Assignment: Could you tally the lines in the listing below that include the word "computer"? Respond with the total alone.

Working data:
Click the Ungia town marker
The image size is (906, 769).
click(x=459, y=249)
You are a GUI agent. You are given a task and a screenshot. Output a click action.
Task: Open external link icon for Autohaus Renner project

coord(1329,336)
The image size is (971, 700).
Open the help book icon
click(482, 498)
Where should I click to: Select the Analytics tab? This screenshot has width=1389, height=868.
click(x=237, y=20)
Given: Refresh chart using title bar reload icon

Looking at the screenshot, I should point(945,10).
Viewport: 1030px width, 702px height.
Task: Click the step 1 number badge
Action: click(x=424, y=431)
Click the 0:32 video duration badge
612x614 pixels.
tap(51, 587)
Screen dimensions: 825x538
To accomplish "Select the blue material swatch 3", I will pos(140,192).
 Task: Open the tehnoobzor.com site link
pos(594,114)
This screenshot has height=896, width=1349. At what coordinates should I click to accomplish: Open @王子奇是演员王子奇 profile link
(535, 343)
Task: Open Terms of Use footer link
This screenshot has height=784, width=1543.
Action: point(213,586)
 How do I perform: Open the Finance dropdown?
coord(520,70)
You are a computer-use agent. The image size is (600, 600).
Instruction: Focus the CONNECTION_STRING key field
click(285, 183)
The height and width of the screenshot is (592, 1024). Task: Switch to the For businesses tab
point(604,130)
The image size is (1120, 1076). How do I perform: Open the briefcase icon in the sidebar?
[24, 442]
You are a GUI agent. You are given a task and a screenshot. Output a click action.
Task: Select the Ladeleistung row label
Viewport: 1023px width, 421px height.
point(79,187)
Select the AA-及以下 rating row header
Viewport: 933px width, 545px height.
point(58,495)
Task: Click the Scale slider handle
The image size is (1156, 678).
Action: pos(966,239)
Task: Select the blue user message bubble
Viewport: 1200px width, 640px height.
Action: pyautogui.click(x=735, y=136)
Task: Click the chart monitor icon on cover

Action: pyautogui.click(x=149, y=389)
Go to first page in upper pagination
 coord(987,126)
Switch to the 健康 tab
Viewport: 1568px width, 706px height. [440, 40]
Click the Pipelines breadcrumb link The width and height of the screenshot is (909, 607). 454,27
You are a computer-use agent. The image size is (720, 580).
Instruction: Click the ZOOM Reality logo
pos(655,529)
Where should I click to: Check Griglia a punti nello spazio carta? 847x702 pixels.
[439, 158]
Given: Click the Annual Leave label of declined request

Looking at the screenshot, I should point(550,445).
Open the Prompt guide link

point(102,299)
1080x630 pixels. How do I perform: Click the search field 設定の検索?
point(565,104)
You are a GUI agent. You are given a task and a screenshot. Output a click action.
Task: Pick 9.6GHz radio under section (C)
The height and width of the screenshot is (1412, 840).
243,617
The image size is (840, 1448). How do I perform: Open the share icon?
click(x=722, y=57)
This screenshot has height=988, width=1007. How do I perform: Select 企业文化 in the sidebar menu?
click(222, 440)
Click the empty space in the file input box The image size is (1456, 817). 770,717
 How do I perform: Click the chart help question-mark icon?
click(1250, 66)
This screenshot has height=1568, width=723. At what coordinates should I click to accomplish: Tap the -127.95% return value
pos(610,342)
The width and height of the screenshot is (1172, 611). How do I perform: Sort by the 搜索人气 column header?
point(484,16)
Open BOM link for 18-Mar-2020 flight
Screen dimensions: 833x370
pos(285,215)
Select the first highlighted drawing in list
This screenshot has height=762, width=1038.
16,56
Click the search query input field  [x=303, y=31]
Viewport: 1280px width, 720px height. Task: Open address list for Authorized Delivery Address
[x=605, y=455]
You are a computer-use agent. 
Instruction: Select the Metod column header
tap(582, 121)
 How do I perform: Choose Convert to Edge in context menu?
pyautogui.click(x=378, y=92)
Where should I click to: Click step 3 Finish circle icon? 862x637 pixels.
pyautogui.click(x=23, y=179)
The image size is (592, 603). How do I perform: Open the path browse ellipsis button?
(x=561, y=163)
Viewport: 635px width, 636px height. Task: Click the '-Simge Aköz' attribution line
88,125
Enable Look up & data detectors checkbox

Task response: 3